I saw this discussion in the mozillaZine Firefox Builds forum today in reference to Bug 836758 – Convert Panorama into an add-on and remove it from Firefox. It took me a minute to recall what the heck was Panorama/Tab Groups. Personas came to mind but then that was themes, not tabs. Then it hit me, it was this promising feature for power users (or people who like to have a lot tabs open) introduced in Firefox 4, but then it became disabled by default in future releases.
There is still a small user base for this feature who have been using this since it was introduced. The purposed add-on would be installed (or the user prompted) if tab groups are detected once this feature is removed from the core Firefox build. So in theory, current tab group users wouldn’t lose their settings.

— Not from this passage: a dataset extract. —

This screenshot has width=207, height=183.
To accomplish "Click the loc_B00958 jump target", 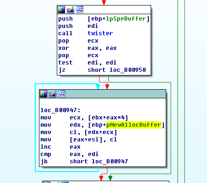I will (128, 70).
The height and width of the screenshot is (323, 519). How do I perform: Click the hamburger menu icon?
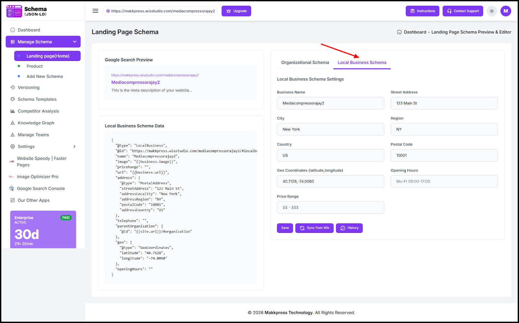(95, 11)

Not sure what to think of this. On one-hand since the user base is so small may be it is better to be add-on, but if the developers hadn’t hidden this feature right after releasing it two-years ago may be it would have a larger user base. The latter which may have given Mozilla justification to develop and enhance this feature.
Reviewing the bug there is currently no Target Milestone (version) specified. We are still a couple weeks away from the next merge which means this could still end up in the current nightly for Firefox 21 (due May 14, 2013) but likely won’t see this until Firefox 22 (due June 25, 2013).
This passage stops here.